* **Consegna 1**
Disponi come lista JSON di stringhe, una per riga e senza le righe vuote, le righe dell'elenco dalla riga con "Focus the slot" alla riga con "[x=136, y=49]", entrambe incluse.

* **Brano fornito**
L'esclusione dei lavoratori di Napoli, invece, era stata prevista nell'accordo collettivo del 22 dicembre 2016 e la Società si era impegnata ad applicare misure alternative al licenziamento. E, ancora - considera il Giudice - se la Società avesse trasferito i lavoratori di Roma presso la sede di Napoli avrebbe dovuto applicare loro le condizioni previste nell'accordo sindacale ivi in vigore, benché tali condizioni fossero già state espressamente rifiutate dai lavoratori trasferiti.

Le medesime considerazioni valgono per la sede di Palermo, ove erano stati attivati, già a seguito della prima procedura di licenziamento, contratti di solidarietà e ammortizzatori sociali al fine di evitare licenziamenti. Anche il coinvolgimento dei lavoratori di Palermo nella seconda procedura di licenziamento, avrebbe comportato, pertanto, la violazione degli accordi intercorsi.

Le sedi di Catania, Milano e Rende, invece, non erano state coinvolte nella procedura per diverse ragioni, tra cui la necessità di trasferire i lavoratori in sedi geograficamente molto distanti; l'esigenza di formare il personale trasferito rispetto alle commesse seguite nelle altre sedi, con conseguente rallentamento delle attività produttive e, ancora, la conseguente necessità di una rotazione del personale, circostanza non gradita ai committenti.

* **Elenco voci**
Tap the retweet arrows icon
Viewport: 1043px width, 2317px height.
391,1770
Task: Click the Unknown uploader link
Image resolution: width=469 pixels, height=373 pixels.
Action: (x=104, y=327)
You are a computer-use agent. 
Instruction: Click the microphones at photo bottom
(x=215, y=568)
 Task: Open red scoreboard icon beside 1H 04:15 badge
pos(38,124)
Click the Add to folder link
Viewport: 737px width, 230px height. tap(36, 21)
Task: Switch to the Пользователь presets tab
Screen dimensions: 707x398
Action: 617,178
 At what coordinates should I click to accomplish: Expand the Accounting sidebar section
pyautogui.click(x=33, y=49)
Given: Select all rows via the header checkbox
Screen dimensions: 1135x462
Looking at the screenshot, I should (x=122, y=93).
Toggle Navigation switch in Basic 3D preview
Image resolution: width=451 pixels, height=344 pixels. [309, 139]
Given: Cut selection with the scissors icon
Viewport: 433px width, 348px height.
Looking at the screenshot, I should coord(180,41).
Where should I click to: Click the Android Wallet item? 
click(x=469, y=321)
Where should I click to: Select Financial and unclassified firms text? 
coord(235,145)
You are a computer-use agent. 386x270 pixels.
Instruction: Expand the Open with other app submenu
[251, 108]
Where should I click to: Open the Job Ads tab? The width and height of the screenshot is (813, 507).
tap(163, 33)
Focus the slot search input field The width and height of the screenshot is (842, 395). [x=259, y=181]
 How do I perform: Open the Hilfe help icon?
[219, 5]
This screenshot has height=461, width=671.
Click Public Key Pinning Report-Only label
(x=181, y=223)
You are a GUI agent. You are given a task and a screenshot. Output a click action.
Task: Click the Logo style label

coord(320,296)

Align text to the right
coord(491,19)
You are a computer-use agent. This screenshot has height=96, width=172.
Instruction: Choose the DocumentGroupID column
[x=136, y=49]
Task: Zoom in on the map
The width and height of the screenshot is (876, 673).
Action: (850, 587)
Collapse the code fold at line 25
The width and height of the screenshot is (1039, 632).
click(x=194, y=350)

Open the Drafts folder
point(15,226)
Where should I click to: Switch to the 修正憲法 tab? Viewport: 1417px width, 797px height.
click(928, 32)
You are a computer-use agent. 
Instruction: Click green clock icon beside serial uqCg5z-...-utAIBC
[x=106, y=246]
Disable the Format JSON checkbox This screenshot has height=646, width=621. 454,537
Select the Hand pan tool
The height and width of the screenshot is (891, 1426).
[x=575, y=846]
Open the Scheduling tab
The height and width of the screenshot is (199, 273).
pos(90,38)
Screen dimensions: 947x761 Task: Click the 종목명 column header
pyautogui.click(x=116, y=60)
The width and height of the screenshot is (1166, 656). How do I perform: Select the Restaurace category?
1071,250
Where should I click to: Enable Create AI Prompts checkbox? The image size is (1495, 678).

* **Consegna 2**
Secondo il brano fornito, quali misure erano state attivate nella sede di Palermo già dopo la prima procedura di licenziamento?

* **Risultato esercizio 1**
[
  "Focus the slot search input field The width and height of the screenshot is (842, 395). [x=259, y=181]",
  " How do I perform: Open the Hilfe help icon?",
  "[219, 5]",
  "This screenshot has height=461, width=671.",
  "Click Public Key Pinning Report-Only label",
  "(x=181, y=223)",
  "You are a GUI agent. You are given a task and a screenshot. Output a click action.",
  "Task: Click the Logo style label",
  "coord(320,296)",
  "Align text to the right",
  "coord(491,19)",
  "You are a computer-use agent. This screenshot has height=96, width=172.",
  "Instruction: Choose the DocumentGroupID column",
  "[x=136, y=49]"
]

* **Risultato esercizio 2**
Contratti di solidarietà e ammortizzatori sociali.